Task to carry out
List every line in the listing below that contains the word "node".

(Data taken from a collection)
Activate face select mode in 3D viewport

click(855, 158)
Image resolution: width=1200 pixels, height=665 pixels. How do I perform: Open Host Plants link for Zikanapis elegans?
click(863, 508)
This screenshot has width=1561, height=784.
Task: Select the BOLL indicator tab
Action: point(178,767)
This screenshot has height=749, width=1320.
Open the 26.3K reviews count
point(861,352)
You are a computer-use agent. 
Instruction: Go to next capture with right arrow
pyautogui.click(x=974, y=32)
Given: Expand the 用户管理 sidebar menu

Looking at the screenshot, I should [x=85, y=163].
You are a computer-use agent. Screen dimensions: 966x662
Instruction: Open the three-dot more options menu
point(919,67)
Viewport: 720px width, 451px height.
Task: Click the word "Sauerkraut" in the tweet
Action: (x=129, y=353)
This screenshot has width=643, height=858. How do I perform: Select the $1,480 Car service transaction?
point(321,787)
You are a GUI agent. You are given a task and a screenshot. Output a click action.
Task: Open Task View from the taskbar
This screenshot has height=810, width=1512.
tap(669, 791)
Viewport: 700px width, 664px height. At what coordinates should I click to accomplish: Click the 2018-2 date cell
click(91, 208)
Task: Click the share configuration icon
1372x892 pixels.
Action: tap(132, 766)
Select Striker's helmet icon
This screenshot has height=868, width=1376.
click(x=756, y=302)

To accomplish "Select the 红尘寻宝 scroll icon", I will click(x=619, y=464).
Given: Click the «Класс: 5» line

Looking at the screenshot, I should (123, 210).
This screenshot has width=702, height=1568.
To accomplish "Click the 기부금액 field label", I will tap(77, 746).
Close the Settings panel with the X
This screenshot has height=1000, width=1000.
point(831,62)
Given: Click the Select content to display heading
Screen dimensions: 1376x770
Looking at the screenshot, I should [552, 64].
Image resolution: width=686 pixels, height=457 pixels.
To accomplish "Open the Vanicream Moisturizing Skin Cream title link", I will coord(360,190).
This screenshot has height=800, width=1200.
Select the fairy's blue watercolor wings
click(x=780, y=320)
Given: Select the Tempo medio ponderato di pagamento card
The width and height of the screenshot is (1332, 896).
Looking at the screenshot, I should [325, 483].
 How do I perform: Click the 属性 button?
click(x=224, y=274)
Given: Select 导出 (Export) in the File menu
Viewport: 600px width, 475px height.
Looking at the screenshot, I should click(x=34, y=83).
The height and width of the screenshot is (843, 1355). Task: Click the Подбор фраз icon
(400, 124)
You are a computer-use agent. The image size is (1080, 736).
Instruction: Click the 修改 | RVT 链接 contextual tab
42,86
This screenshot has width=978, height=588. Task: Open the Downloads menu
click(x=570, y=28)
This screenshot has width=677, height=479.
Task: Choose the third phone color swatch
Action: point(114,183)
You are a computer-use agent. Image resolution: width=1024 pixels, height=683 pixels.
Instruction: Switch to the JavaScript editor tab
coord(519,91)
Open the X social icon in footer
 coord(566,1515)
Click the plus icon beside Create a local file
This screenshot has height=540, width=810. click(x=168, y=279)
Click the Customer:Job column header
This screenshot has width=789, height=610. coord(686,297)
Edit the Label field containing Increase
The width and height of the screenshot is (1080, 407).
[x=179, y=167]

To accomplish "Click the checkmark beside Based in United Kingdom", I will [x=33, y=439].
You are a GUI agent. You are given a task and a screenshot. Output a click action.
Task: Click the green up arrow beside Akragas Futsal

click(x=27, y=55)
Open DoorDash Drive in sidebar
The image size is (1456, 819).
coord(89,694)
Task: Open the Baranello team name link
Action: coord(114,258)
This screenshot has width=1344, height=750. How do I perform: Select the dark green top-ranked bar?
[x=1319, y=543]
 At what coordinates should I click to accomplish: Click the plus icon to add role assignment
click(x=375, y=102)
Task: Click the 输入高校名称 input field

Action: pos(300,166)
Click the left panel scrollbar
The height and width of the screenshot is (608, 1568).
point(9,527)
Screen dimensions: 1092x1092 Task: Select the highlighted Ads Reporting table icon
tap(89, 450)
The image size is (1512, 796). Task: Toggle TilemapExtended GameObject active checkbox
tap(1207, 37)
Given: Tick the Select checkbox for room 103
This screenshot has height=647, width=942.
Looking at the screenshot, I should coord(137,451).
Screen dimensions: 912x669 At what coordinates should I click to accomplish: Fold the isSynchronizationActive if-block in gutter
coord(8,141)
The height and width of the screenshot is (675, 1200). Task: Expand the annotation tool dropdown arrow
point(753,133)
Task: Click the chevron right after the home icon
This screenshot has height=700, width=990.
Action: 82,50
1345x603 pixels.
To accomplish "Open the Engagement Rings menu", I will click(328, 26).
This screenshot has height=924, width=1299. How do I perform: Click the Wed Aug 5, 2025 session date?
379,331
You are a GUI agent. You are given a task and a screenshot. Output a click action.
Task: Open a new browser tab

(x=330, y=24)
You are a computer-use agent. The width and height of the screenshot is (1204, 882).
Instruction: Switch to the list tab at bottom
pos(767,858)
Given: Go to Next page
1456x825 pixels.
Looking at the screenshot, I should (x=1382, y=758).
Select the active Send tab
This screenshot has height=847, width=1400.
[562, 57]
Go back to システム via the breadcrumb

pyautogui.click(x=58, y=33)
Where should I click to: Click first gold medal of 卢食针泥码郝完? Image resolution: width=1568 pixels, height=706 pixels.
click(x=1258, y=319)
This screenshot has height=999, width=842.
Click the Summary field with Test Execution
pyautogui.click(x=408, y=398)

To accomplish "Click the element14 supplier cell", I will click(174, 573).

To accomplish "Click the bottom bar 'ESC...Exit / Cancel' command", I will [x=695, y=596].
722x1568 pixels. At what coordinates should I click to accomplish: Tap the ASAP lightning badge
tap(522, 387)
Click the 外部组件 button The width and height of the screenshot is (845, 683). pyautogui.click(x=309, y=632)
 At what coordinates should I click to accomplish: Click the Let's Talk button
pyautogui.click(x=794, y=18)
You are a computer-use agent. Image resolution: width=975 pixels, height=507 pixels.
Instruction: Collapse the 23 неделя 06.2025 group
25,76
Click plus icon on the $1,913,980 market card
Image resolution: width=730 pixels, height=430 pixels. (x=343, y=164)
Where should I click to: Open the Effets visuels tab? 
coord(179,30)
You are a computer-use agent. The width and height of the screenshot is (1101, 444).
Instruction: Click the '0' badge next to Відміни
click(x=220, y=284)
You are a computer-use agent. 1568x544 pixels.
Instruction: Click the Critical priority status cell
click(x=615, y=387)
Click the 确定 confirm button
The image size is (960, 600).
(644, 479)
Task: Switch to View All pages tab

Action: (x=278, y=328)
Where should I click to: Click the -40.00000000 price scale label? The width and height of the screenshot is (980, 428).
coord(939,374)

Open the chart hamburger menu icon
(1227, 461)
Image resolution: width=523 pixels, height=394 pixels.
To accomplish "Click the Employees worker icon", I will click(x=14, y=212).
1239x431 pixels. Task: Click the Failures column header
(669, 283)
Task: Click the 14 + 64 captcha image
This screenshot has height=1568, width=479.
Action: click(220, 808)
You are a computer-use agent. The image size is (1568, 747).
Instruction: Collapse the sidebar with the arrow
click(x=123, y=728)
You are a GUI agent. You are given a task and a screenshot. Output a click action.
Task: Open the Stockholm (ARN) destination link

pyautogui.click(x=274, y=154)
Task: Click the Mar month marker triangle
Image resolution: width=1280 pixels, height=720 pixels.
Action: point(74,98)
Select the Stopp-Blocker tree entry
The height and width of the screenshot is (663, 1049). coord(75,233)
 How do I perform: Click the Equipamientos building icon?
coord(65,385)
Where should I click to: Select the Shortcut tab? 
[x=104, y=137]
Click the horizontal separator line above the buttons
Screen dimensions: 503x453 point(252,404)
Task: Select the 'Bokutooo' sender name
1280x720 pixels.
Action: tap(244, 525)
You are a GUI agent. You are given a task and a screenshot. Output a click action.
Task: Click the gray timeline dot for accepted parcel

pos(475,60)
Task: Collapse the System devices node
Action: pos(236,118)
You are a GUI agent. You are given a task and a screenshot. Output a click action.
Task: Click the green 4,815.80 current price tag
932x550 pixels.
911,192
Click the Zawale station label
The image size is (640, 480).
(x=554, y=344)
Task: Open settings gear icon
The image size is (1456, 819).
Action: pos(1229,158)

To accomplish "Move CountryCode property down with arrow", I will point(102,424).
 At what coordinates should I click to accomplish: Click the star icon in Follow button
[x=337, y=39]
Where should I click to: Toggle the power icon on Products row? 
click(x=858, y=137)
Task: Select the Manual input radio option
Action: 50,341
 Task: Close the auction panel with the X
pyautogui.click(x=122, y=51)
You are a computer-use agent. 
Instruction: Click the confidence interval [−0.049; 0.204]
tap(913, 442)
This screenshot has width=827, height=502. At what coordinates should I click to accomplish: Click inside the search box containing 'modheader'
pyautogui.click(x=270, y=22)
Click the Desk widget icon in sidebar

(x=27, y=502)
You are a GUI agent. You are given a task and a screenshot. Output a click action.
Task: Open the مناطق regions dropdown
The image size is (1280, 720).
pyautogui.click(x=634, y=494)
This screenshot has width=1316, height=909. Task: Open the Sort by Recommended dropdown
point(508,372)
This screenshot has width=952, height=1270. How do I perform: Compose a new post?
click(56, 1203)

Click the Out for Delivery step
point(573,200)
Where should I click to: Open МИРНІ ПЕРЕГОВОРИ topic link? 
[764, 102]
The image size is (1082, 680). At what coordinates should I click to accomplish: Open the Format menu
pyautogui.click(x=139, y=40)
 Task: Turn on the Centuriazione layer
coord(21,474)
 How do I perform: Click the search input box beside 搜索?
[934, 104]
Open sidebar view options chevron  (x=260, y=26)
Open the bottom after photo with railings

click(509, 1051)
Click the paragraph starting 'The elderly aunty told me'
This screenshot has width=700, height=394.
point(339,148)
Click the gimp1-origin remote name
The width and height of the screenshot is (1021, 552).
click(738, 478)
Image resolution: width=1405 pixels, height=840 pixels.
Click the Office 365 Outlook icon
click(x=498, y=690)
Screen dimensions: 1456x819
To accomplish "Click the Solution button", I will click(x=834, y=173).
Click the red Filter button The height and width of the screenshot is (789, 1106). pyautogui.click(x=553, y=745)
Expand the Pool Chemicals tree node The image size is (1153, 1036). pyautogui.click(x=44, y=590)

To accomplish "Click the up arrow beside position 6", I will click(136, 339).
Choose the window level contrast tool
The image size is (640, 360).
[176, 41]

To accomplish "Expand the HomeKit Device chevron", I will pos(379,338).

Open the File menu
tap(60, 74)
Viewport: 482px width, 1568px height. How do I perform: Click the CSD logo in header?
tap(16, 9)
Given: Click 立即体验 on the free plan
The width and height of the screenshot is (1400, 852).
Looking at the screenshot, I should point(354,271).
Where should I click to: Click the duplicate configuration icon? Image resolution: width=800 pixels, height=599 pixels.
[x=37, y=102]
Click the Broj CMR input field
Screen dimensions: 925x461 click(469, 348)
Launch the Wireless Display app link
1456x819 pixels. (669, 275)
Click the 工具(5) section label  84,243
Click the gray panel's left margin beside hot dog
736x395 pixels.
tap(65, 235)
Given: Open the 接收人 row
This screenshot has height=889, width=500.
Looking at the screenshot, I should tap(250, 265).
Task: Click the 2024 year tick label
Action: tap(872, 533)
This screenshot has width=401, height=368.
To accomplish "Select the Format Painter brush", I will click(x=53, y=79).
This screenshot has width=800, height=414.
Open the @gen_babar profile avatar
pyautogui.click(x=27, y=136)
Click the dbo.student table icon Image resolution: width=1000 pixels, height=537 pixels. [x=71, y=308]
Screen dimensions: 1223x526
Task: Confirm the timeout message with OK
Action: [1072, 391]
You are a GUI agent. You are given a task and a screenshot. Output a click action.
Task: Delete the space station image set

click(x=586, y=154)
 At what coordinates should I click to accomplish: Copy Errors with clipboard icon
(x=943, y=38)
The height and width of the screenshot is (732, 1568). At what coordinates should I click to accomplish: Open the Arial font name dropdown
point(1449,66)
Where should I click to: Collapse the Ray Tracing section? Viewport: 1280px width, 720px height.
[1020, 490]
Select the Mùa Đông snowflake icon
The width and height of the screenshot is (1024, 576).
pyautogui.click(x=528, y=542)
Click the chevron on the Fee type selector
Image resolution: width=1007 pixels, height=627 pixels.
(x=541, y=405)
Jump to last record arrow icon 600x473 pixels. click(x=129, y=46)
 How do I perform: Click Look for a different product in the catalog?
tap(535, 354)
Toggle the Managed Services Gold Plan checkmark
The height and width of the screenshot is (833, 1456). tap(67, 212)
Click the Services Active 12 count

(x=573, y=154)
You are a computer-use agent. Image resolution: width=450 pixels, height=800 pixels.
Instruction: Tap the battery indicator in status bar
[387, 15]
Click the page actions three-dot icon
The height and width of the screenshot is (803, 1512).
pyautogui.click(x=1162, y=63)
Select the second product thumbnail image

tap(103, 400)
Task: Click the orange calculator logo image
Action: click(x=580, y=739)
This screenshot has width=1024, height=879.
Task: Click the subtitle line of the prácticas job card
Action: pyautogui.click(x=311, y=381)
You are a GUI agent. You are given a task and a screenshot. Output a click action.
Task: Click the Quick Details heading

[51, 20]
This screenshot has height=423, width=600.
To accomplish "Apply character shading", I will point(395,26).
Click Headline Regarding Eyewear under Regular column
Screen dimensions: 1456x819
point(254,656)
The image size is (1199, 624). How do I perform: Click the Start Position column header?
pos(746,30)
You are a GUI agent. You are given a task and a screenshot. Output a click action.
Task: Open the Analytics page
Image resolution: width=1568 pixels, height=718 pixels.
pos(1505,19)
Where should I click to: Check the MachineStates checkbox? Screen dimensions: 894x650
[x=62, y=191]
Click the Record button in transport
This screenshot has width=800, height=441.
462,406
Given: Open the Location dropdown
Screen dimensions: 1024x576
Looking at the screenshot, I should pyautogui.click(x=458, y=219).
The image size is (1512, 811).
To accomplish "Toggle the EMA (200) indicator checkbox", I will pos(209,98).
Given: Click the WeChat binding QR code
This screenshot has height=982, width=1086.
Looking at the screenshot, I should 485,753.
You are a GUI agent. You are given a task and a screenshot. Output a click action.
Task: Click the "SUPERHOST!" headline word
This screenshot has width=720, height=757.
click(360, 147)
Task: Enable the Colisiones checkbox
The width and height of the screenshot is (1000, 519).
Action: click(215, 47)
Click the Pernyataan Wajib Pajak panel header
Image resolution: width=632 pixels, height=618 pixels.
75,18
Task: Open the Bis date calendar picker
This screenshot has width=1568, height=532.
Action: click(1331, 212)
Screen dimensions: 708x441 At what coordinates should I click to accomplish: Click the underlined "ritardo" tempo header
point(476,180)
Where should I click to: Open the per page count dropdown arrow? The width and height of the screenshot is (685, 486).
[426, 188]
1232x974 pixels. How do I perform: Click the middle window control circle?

Complete response
Task: Collapse the System devices node
Expand the Pool Chemicals tree node The image size is (1153, 1036). pyautogui.click(x=44, y=590)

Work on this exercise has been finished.